Beleidsnota: naar een mkb-vriendelijke Rijksoctrooiwet 1995

Reactie

Naam Patentwerk BV (Ir. EPA H.T. van den Heuvel)
Plaats 's-Hertogenbosch
Datum 13 februari 2020

Vraag1

U kunt hier reageren op voorstel I. Voorlopige aanvraag.

a. Heeft een voorlopige aanvraag is uw ogen meerwaarde?
b. Zo ja, wat is volgens u een passende taks voor het indienen van een voorlopige aanvraag?
c. Zijn er eisen waaraan een voorlopige aanvraag minimaal moet voldoen? Zo ja, welke?
d. Is het oriënterende onderzoek in uw ogen van toegevoegde waarde?
e. Wat zijn volgens u nog andere aandachtspunten bij voorlopige aanvragen?
Neen, het huidige systeem biedt reeds voldoende mogelijkheden hiertoe. Zo kan men een aanvrage indienen zonder betaling van de verschuldigde takse. Men verkrijgt daarmee wel een prioriteitsrecht maar de aanvrage wordt niet voortgezet.

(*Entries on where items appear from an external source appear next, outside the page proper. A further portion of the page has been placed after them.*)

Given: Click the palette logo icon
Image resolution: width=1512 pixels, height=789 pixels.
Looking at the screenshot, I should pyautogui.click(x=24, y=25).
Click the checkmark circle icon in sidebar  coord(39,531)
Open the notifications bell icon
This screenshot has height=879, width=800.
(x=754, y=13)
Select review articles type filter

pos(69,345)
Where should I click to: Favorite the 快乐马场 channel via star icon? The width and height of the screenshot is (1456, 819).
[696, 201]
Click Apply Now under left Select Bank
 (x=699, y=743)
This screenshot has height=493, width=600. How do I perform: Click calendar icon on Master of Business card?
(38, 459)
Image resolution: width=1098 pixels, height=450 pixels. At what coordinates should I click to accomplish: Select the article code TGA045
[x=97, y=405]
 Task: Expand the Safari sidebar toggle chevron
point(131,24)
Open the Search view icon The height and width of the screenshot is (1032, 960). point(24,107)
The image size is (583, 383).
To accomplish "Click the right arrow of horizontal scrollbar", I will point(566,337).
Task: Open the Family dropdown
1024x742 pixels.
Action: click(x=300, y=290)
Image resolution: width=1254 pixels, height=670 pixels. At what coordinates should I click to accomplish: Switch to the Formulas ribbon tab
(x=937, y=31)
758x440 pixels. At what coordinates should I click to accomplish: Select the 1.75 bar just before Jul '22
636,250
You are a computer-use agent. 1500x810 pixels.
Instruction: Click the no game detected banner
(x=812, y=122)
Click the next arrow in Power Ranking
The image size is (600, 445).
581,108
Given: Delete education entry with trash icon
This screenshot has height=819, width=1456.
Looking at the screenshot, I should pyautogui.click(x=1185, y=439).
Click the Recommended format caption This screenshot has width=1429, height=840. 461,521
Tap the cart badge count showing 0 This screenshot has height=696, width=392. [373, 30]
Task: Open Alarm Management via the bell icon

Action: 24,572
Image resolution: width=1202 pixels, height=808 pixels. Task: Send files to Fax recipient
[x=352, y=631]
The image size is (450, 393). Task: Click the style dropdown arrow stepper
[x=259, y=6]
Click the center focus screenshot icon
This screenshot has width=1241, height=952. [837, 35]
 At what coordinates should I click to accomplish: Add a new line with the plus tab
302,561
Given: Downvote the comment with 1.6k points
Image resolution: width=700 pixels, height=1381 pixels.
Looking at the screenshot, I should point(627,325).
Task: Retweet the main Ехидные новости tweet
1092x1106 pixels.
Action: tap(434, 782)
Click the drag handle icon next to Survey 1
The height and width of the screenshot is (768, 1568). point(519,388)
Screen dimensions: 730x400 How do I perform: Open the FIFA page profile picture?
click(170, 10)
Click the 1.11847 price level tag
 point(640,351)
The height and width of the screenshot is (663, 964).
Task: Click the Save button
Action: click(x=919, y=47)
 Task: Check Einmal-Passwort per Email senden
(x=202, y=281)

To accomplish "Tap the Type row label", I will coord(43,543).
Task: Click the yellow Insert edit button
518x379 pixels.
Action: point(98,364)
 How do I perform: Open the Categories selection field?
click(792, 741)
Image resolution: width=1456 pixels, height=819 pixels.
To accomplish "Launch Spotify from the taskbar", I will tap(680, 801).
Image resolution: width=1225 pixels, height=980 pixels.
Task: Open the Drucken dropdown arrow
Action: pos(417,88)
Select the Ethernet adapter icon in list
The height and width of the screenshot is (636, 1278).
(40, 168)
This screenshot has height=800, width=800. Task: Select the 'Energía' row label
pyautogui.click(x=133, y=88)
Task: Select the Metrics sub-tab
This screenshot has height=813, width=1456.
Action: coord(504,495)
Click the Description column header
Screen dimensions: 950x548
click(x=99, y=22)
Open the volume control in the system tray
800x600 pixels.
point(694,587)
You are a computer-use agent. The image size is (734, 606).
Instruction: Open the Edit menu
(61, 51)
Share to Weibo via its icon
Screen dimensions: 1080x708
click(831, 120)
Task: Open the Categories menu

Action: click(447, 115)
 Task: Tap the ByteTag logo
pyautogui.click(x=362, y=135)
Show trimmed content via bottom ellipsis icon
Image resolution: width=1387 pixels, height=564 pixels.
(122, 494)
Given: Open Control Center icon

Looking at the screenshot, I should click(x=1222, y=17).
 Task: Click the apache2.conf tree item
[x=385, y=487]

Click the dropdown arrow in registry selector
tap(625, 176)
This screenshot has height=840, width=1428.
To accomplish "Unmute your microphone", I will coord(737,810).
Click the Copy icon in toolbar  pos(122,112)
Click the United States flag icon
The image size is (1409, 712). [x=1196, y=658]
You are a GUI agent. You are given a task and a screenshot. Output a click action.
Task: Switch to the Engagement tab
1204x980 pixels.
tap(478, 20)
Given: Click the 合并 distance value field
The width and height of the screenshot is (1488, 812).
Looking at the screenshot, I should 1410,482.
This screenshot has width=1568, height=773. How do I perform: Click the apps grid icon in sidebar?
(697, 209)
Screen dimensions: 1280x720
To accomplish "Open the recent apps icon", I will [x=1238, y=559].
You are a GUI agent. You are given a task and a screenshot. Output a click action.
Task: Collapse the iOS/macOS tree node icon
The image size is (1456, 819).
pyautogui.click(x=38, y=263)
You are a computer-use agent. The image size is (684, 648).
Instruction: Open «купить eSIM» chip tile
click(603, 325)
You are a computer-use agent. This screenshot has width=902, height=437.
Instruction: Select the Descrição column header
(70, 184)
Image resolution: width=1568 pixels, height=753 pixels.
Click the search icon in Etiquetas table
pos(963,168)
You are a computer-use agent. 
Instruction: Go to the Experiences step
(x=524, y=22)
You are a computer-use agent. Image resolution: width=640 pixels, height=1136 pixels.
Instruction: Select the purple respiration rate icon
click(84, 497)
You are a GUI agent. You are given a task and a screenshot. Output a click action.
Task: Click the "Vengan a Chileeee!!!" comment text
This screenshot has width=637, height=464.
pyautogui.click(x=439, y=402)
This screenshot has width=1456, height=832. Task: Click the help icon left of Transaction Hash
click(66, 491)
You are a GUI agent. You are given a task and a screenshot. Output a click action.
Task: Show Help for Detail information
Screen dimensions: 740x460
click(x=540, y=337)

Mocht er op een andere wijze een voorlopige aanvrage ingediend kunnen worden dan is het van groot belang dat duidelijk is waarop deze betrekking heeft. In de conclusies moet concreet worden aangegeven waarop de voorlopige aanvrage ziet. Zo niet dan leidt dit tot grote onduidelijkheid ((en dus rechtsonzekerheid) ten aanzien van de aanspraken die een partij kan maken op basis van een voorlopige octrooiaanvrage. Vooral dit laatste gevaar - het indienen van een ten aanzien van de gevraagde voorlopige bescherming onduidelijke voorlopige aanvrage - moet worden voorkomen (of ten minste verkleind).

Vraag2

U kunt hier reageren op voorstel II. PCT-NL route.

a. Is het is uw ogen wenselijk dat een internationale PCT-aanvraag direct in Nederland kan worden voortgezet?
b. Zo ja, wat is een passende taks voor de behandeling van een PCT-NL aanvraag?
c. Waaraan moet een PCT-NL aanvraag volgens u voldoen bij de overgang naar de Nederlandse fase?
d. Zijn er nog andere aandachtspunten bij het openstellen van de PCT-NL route?
Jazeker is dit wenselijk. De meeste (Europese) landen bieden direct toegang tot nationale octrooibescherming vanuit de PCT route. Dat Nederland deze mogelijkheid nu niet biedt maakt Nederland een land waar minder octrooien worden aangevraagd. Niet alleen is het vanuit het oogpunt van harmonisatie gewenst dat er zoveel mogelijk overeenkomst bestaat tussen de mogelijkheden tot octrooibescherming die landen bieden maar ook maakt dit Nederland een land dat minder aantrekkelijk is om economische activiteiten te ondernemen.

Een PCT-NL aanvraag kan gewoon de bestaande routing doorlopen met dien verstande dat een nieuwheidsonderzoek niet meer verricht hoeft te worden als dit reeds is verricht door een bureau dat door Nederland wordt erkend (zoals bijvoorbeeld het EPO).
Voorwaarde is daarmee ook dat de conclusies naar het Nederlands vertaald moeten worden en dat de beschrijving Engelstalig of Nederlandstalig wordt (na)ingediend.

Vraag3

U kunt hier reageren op voorstel III. Meer zekerheid over waarde octrooi.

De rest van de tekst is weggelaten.